La Lettre | Processus Corse-État : L’Élysée passe à la vitesse supérieure

La Lettre | Processus Corse-État : L’Élysée passe à la vitesse supérieure

Le Président de la République a pris tout le monde de court en s’invitant le 24 février à la reprise du dialogue pour annoncer que la Corse sera dans son projet de réforme constitutionnelle présenté à la rentrée. On passe du marathon au sprint.

S’il existait une météorologie de la politique, nous saurions peut-être la raison pour laquelle à chaque mois de février qui suit son élection à la présidence de la République, Emmanuel Macron se penche au chevet de la Corse pour lui souhaiter le prompt rétablissement de sa santé économique et sociale avec, pour principal remède, une évolution institutionnelle. Lors de sa première visite officielle, au mois de février 2018, le chef de l’État mettait plusieurs voeux dans le même panier dont celui de « l’accomplissement et l’émancipation de la Corse au sein de la République, une Corse plus forte, plus rayonnante, à la hauteur de ses spécificités. »

* * * * * * *

> **Consigne 1**: D'après l'article sur la Corse, à quelle date le chef de l'État a-t-il fait sa première visite officielle sur l'île ?
Le texte et les enregistrements n'ont aucun lien entre eux.

* * * * * * *

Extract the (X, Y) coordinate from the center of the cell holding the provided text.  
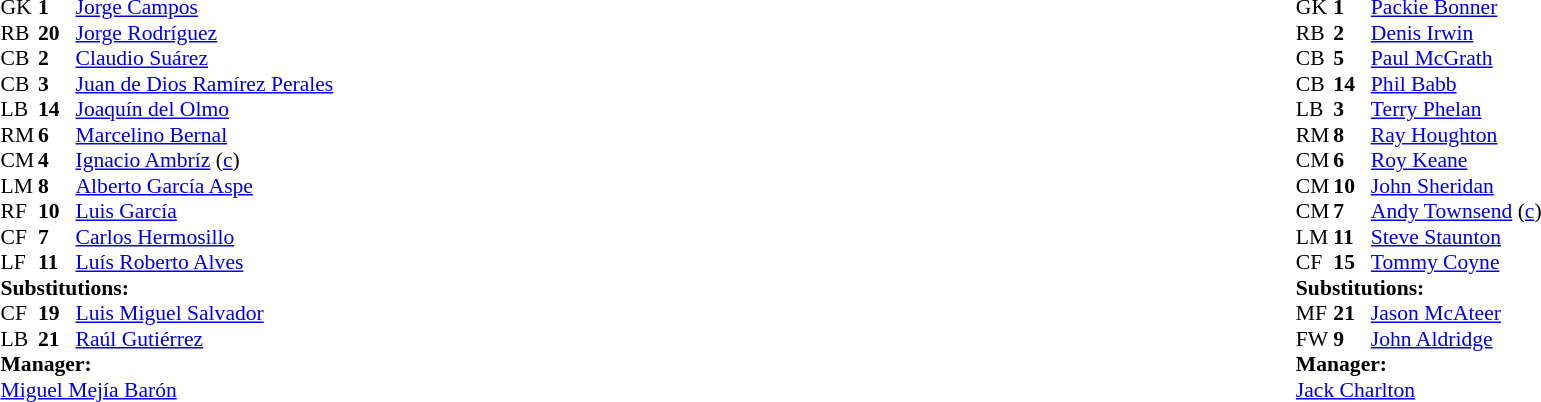
Marcelino Bernal (205, 135)
Manager: (166, 365)
Substitutions: (166, 288)
LF (19, 263)
9 (1352, 339)
15 (1352, 263)
5 (1352, 59)
MF (1315, 313)
Alberto García Aspe (205, 186)
Jorge Rodríguez (205, 33)
4 (57, 161)
Luis García (205, 211)
20 (57, 33)
Joaquín del Olmo (205, 109)
Luís Roberto Alves (205, 263)
FW (1315, 339)
RF (19, 211)
Luis Miguel Salvador (205, 313)
Raúl Gutiérrez (205, 339)
Claudio Suárez (205, 59)
19 (57, 313)
Ignacio Ambríz (c) (205, 161)
Carlos Hermosillo (205, 237)
Juan de Dios Ramírez Perales (205, 84)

* * * * * * *

> **Consigne 2**: Comptez les lignes des enregistrements qui contiennent la chaîne « Luis », en respectant les majuscules et les minuscules, et donnez uniquement ce nombre.

> **Réponse complète 1**: Au mois de février 2018.

> **Réponse complète 2**: 2